Aix

魂のジュリエッタのAixのレビュー・感想・評価

魂のジュリエッタ(1964年製作の映画)
3.9
8 1/2、道、アマルコルドなどで知られるフェデリコフェリーニの代表作の一つ。結婚15年目にして夫の浮気を知ったジュリエッタの話。
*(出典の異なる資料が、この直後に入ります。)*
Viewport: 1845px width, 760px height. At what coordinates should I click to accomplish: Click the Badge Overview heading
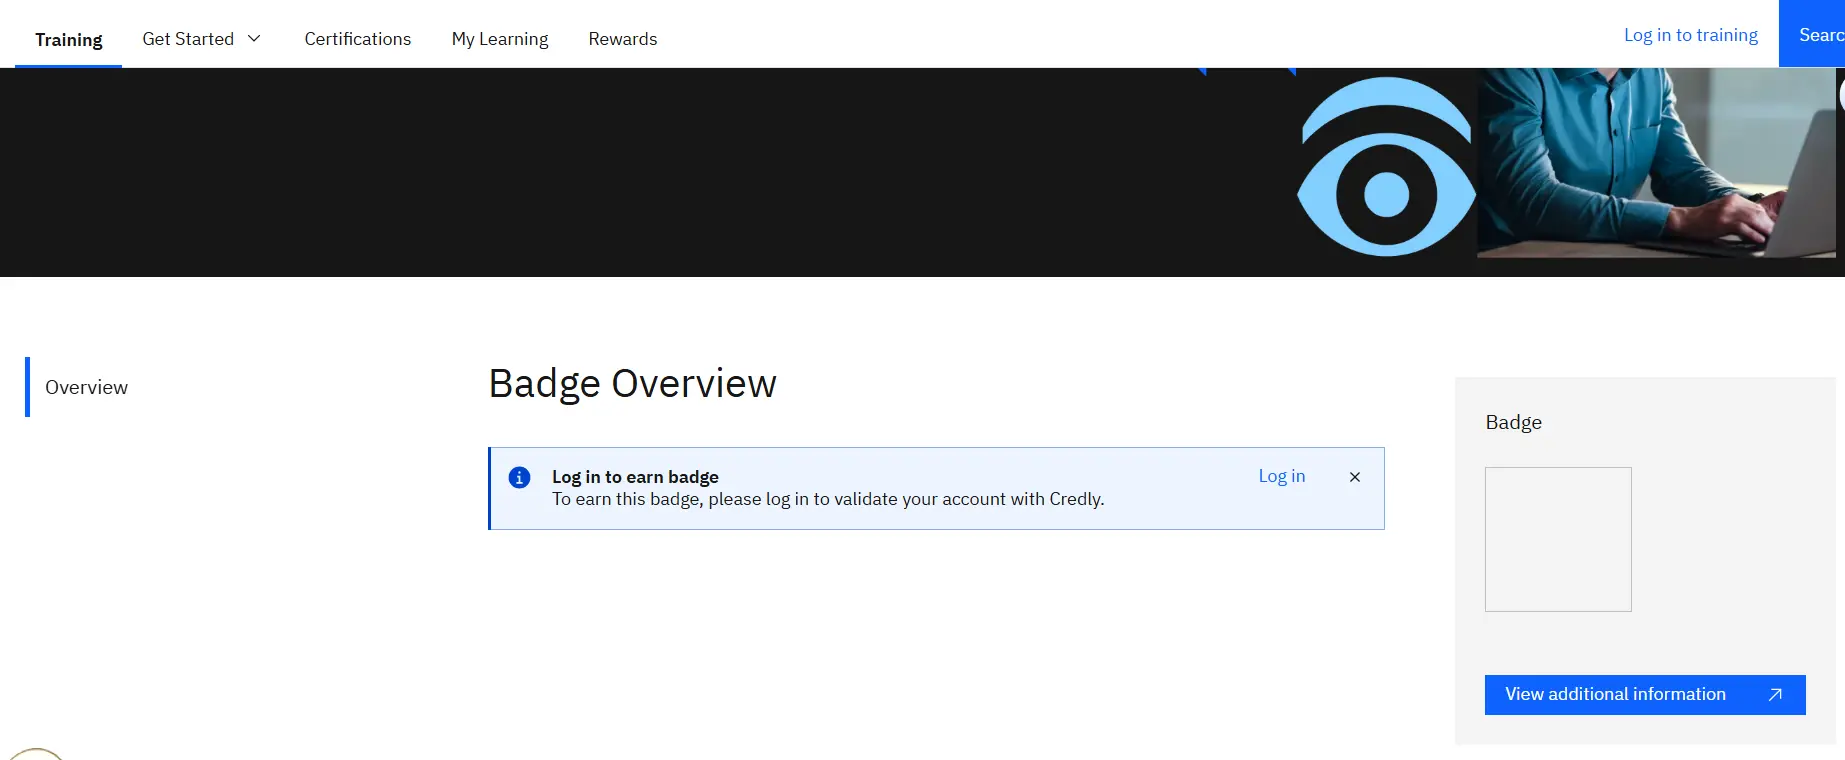pos(632,384)
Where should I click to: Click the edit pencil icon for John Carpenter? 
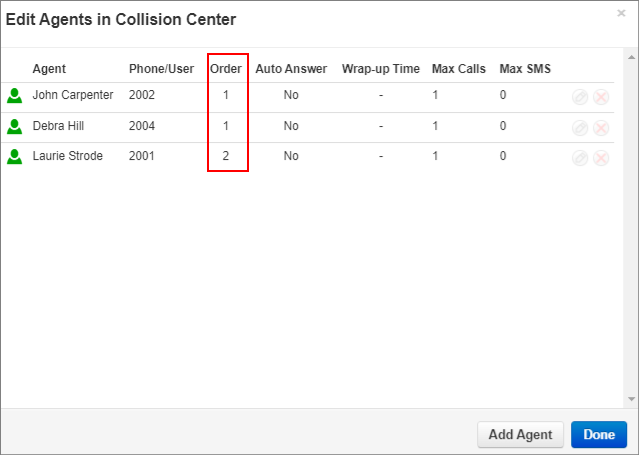click(x=580, y=97)
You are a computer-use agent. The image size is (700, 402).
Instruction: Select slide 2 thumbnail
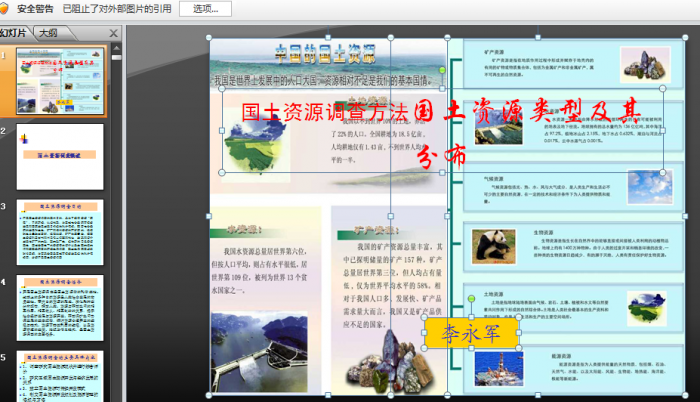tap(60, 156)
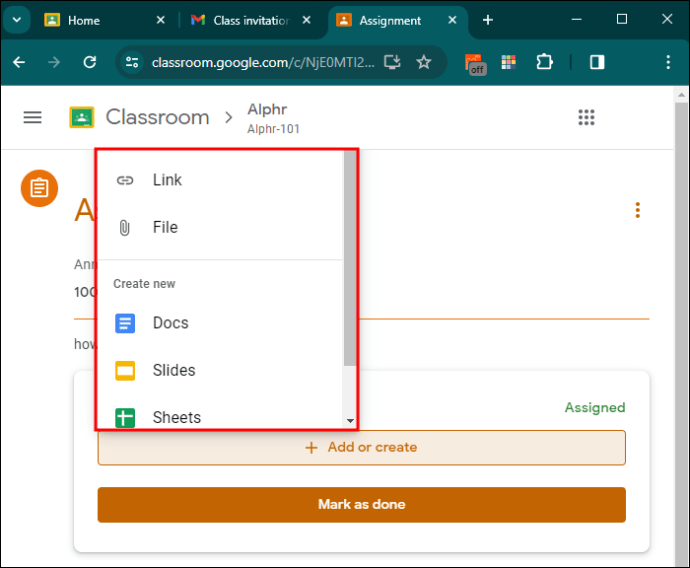The image size is (690, 568).
Task: Open the assignment three-dot options menu
Action: point(638,210)
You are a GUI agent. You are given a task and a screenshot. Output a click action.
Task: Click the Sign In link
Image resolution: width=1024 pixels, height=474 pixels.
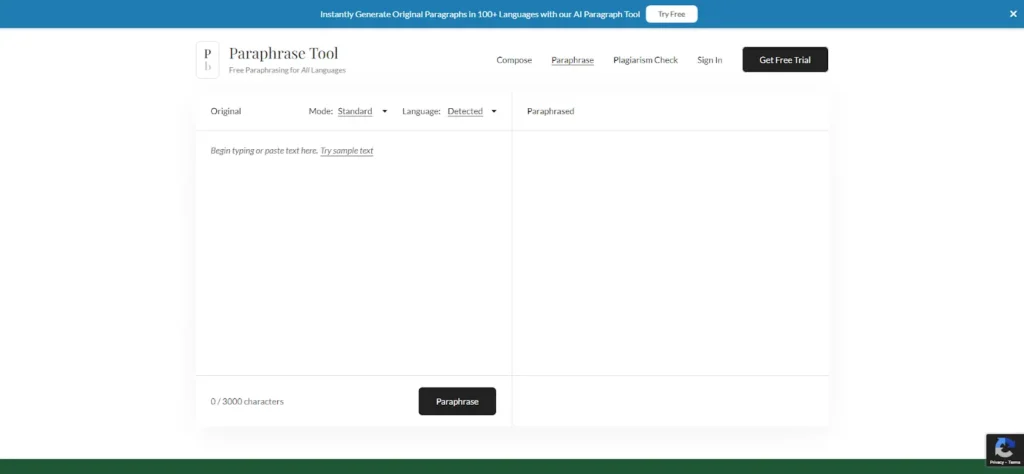(709, 60)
宮崎駿が君たちはどう生きるかを作るのにあたっておそらく参考にしたであろう今作は、まさに女版8 1/2に相応しい傑作でした。フェリーニ初のカラー作品なのにも関わらず、怒涛の勢いでカオスに次ぐカオスが訪れ、終盤に至ってはかなりホラー味すら感じさせるのが凄かったです。セットも衣装も役者も演出も撮影も編集も照明も、もはや何から何までもが派手なんだけど、ジュリエッタマシーナは相も変わらずチャーミングだし、デフォルメされたキャラクター感に溢れていて、愛おしく撮られていました。彼女は今作が久方ぶりの映画出演にして、フェリーニとの夫婦生活を描いた自伝映画という、既にその状況だけでもカオス過ぎて笑えます。宗教とのジレンマに苦しんだり、狂想的で現実と妄想の区別がつかなくなったりするのも、フェリーニらしくて面白かったです。作品全体のクオリティは8 1/2よりも劣るとは言え、これはこれで後世に残すべき名作だと思います。